START DATA UNDER STUDY
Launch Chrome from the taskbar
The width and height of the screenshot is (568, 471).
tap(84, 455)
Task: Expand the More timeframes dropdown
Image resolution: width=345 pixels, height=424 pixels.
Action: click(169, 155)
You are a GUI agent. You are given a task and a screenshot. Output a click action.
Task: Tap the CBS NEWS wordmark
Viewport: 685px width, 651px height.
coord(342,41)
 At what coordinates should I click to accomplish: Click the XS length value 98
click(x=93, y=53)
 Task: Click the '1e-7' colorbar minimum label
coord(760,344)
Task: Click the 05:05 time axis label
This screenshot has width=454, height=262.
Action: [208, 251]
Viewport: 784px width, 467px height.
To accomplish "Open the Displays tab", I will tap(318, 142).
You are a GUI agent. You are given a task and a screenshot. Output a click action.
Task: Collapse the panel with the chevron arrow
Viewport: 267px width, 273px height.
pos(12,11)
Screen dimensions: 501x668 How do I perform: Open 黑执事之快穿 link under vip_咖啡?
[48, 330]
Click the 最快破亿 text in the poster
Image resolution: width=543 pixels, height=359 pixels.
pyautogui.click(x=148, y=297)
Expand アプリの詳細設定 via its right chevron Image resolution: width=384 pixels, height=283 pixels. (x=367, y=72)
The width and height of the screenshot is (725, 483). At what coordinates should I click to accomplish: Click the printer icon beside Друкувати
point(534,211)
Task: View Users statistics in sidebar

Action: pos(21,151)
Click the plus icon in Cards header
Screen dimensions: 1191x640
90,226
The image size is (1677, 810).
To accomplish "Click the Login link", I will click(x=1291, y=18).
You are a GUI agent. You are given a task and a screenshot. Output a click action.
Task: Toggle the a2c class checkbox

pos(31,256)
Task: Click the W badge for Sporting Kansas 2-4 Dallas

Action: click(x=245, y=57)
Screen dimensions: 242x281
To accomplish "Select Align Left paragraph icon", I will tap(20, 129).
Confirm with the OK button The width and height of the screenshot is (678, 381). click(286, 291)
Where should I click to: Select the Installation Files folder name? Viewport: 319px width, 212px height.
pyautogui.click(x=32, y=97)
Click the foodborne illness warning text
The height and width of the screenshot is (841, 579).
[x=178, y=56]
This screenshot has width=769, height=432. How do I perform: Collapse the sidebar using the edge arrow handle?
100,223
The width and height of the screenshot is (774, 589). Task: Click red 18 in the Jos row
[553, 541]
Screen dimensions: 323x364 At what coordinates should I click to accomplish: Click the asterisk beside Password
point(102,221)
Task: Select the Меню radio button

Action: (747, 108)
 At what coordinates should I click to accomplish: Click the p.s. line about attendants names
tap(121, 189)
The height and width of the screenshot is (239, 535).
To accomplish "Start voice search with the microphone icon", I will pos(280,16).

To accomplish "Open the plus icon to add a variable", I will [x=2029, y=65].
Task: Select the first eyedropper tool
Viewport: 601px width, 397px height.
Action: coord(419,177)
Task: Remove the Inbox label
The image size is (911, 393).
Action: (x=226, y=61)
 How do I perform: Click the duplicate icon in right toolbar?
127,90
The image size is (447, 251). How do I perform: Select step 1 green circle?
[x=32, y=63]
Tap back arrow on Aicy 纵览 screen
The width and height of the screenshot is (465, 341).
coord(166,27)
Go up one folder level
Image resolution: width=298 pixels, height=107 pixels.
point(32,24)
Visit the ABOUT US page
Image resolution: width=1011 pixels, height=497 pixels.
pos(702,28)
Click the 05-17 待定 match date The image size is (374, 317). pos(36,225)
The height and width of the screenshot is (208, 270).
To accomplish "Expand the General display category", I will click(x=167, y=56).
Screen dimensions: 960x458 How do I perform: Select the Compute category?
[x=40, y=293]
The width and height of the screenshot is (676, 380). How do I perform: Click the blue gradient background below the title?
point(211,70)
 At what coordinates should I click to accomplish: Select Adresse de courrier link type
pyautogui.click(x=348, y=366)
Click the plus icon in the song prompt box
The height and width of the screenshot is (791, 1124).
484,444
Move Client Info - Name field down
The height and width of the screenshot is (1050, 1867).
END DATA UNDER STUDY
[TASK OBJECTIVE]:
Give back all of the entries above, unchanged in every word.

[EXERCISE RESPONSE]:
Launch Chrome from the taskbar
The width and height of the screenshot is (568, 471).
tap(84, 455)
Task: Expand the More timeframes dropdown
Image resolution: width=345 pixels, height=424 pixels.
Action: click(169, 155)
You are a GUI agent. You are given a task and a screenshot. Output a click action.
Task: Tap the CBS NEWS wordmark
Viewport: 685px width, 651px height.
coord(342,41)
 At what coordinates should I click to accomplish: Click the XS length value 98
click(x=93, y=53)
 Task: Click the '1e-7' colorbar minimum label
coord(760,344)
Task: Click the 05:05 time axis label
This screenshot has width=454, height=262.
Action: [208, 251]
Viewport: 784px width, 467px height.
To accomplish "Open the Displays tab", I will tap(318, 142).
You are a GUI agent. You are given a task and a screenshot. Output a click action.
Task: Collapse the panel with the chevron arrow
Viewport: 267px width, 273px height.
pos(12,11)
Screen dimensions: 501x668 How do I perform: Open 黑执事之快穿 link under vip_咖啡?
[48, 330]
Click the 最快破亿 text in the poster
Image resolution: width=543 pixels, height=359 pixels.
pyautogui.click(x=148, y=297)
Expand アプリの詳細設定 via its right chevron Image resolution: width=384 pixels, height=283 pixels. (x=367, y=72)
The width and height of the screenshot is (725, 483). At what coordinates should I click to accomplish: Click the printer icon beside Друкувати
point(534,211)
Task: View Users statistics in sidebar

Action: pos(21,151)
Click the plus icon in Cards header
Screen dimensions: 1191x640
90,226
The image size is (1677, 810).
To accomplish "Click the Login link", I will click(x=1291, y=18).
You are a GUI agent. You are given a task and a screenshot. Output a click action.
Task: Toggle the a2c class checkbox

pos(31,256)
Task: Click the W badge for Sporting Kansas 2-4 Dallas

Action: click(x=245, y=57)
Screen dimensions: 242x281
To accomplish "Select Align Left paragraph icon", I will tap(20, 129).
Confirm with the OK button The width and height of the screenshot is (678, 381). click(286, 291)
Where should I click to: Select the Installation Files folder name? Viewport: 319px width, 212px height.
pyautogui.click(x=32, y=97)
Click the foodborne illness warning text
The height and width of the screenshot is (841, 579).
[x=178, y=56]
This screenshot has width=769, height=432. How do I perform: Collapse the sidebar using the edge arrow handle?
100,223
The width and height of the screenshot is (774, 589). Task: Click red 18 in the Jos row
[553, 541]
Screen dimensions: 323x364 At what coordinates should I click to accomplish: Click the asterisk beside Password
point(102,221)
Task: Select the Меню radio button

Action: (747, 108)
 At what coordinates should I click to accomplish: Click the p.s. line about attendants names
tap(121, 189)
The height and width of the screenshot is (239, 535).
To accomplish "Start voice search with the microphone icon", I will pos(280,16).

To accomplish "Open the plus icon to add a variable", I will [x=2029, y=65].
Task: Select the first eyedropper tool
Viewport: 601px width, 397px height.
Action: coord(419,177)
Task: Remove the Inbox label
The image size is (911, 393).
Action: (x=226, y=61)
 How do I perform: Click the duplicate icon in right toolbar?
127,90
The image size is (447, 251). How do I perform: Select step 1 green circle?
[x=32, y=63]
Tap back arrow on Aicy 纵览 screen
The width and height of the screenshot is (465, 341).
coord(166,27)
Go up one folder level
Image resolution: width=298 pixels, height=107 pixels.
point(32,24)
Visit the ABOUT US page
Image resolution: width=1011 pixels, height=497 pixels.
pos(702,28)
Click the 05-17 待定 match date The image size is (374, 317). pos(36,225)
The height and width of the screenshot is (208, 270).
To accomplish "Expand the General display category", I will click(x=167, y=56).
Screen dimensions: 960x458 How do I perform: Select the Compute category?
[x=40, y=293]
The width and height of the screenshot is (676, 380). How do I perform: Click the blue gradient background below the title?
point(211,70)
 At what coordinates should I click to accomplish: Select Adresse de courrier link type
pyautogui.click(x=348, y=366)
Click the plus icon in the song prompt box
The height and width of the screenshot is (791, 1124).
484,444
Move Client Info - Name field down
The height and width of the screenshot is (1050, 1867).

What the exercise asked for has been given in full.